Aphantasia is the suggested name for a condition where one does not possess a functioning mind’s eye and cannot voluntarily visualise imagery. 

It’s the most difficult thing to explain to people who don’t have it, as using your imagination to create images, when your eyes are closed, is so usual and normal for most people. I can’t. When I read a book I don’t have images rushing through my head about what I’m reading. What I’m reading are words, and what I’m processing are concepts, thoughts, descriptions and ideas. I can’t close my eyes and see images of my daughters, or even the person sitting in front of me.

I’ve never enjoyed reading non-fiction, but I love movies. Harry Potter is a tough read for me but a wonderful movie to watch. It’s never been easy being in a room where the teacher / leader starts with an instruction like, “I want you to imagine……”

If you’d like to read more on Aphantasia, then this post by Blake Ross on Facebook, is the best descriptive read from someone with Aphantasia that I’ve ever found.

During the past two years I’ve had to re-work the vast majority of my life and realise that most people around me process the world completely differently to me.
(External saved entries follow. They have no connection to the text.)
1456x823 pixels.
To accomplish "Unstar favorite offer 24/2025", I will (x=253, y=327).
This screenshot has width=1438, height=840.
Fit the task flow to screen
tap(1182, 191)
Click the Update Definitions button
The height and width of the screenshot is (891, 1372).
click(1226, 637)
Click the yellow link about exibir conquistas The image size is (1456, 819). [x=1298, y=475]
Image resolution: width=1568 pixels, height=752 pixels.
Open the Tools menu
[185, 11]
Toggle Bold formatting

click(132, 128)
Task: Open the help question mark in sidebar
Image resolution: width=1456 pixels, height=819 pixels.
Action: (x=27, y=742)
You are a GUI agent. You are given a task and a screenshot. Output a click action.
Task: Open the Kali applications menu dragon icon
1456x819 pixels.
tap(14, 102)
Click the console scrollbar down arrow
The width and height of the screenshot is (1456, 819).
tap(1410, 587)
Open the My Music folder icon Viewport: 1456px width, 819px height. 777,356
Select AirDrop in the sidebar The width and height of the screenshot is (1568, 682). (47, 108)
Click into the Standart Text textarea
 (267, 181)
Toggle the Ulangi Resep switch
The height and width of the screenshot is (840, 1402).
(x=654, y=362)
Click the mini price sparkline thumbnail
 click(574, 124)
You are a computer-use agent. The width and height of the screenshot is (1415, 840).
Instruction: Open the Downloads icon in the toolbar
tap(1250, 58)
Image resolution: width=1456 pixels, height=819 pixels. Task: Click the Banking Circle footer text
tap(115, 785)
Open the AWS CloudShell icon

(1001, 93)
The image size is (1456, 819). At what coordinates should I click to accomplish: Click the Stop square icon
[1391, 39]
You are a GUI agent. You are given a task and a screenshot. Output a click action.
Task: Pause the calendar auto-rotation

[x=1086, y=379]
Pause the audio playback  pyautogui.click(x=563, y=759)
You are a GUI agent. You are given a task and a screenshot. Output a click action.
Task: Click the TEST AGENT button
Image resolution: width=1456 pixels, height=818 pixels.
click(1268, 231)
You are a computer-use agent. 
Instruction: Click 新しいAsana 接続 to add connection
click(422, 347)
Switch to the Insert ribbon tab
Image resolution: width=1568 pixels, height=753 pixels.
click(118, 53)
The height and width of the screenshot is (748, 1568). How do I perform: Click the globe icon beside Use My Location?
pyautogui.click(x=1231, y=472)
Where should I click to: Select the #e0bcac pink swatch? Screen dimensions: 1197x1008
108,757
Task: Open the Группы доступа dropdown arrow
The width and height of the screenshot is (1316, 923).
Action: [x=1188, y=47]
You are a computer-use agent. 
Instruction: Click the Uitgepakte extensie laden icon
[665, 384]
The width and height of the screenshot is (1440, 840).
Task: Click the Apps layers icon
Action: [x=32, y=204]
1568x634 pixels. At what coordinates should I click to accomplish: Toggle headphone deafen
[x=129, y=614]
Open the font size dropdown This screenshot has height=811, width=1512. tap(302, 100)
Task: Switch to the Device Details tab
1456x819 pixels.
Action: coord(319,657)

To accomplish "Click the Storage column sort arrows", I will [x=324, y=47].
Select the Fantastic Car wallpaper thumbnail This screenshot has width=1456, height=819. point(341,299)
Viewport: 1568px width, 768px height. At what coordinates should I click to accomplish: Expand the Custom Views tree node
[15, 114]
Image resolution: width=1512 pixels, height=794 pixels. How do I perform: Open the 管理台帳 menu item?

My struggles at times haven’t been because I was stupid or insufficient, they were because I looked at the world differently. I didn’t know I was different to most people, and they didn’t know either. I’ve been living in a world assuming everyone sees and processes (in the context of being blind in my mind) the same way I do. And they’ve assumed I processed it like them.

I’ve found liberation in learning and embracing this interesting part of who I am. I’ve come to accept parts of me I previously thought were severely useless, and I’ve started to try and find spaces and places where I have an advantage because of ‘what I am unable to do’.

Phil Hansen has a TedX talk I found useful. His TedX talk, The Power of Constraints, is a personal story of his own constraints and what happened when, instead of trying to fix or work around his constraints, he embraced them. Definitely worth a watch.

“You can become more creative looking for limitations. What if I could only create with a Dollars worth of supplies? We need to first be limited in order to become limitless. Now when I run into a barrier or find myself completely stumped, I certainly still struggle, but I continue to show up for the process, and remind myself of the possibilities. Limitations might be the most unlikely of places to harness creativity, but perhaps, one of the best ways to get ourselves out of ruts.”